[Data excerpts]

■ ■ ■ ■ ■

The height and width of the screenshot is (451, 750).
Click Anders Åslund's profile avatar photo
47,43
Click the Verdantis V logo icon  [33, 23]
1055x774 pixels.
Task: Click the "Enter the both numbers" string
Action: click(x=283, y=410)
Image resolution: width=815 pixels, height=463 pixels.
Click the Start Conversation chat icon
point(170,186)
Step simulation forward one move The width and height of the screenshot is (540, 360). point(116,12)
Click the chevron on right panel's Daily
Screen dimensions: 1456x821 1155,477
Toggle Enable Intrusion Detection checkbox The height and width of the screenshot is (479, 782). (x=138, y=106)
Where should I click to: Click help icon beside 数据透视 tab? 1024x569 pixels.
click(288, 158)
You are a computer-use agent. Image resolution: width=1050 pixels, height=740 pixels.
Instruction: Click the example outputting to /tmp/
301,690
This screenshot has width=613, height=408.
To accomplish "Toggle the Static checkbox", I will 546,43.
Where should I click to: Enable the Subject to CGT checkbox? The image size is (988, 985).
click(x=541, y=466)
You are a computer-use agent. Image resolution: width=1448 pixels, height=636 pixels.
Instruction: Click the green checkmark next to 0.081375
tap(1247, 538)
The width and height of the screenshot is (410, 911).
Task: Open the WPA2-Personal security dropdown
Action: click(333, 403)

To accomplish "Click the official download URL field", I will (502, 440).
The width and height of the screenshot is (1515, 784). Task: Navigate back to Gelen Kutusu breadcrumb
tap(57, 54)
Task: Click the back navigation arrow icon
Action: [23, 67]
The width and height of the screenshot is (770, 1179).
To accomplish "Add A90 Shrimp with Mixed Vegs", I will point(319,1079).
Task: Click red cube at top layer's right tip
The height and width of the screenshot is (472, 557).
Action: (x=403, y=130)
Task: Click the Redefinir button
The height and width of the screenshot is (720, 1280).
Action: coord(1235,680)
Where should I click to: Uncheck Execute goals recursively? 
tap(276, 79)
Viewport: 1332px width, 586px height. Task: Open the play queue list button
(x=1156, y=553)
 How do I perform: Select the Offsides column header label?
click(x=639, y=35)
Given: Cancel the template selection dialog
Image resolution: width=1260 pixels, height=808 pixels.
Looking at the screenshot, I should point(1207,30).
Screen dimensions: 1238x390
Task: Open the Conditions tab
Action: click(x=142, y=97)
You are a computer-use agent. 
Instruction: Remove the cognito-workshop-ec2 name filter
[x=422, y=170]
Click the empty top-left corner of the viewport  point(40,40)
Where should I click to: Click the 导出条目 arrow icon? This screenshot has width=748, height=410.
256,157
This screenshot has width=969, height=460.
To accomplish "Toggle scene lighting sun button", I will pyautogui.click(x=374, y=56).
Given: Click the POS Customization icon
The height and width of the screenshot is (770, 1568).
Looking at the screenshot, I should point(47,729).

■ ■ ■ ■ ■

● HOW TO COMPLETE THIS TASK: Search the entries above for the word "agent", and copy every line where it occurs.

● SOLUTION FOR THIS EXERCISE:
You are a computer-use agent. Image resolution: width=1050 pixels, height=740 pixels.
You are a computer-use agent. Image resolution: width=1448 pixels, height=636 pixels.
You are a computer-use agent. 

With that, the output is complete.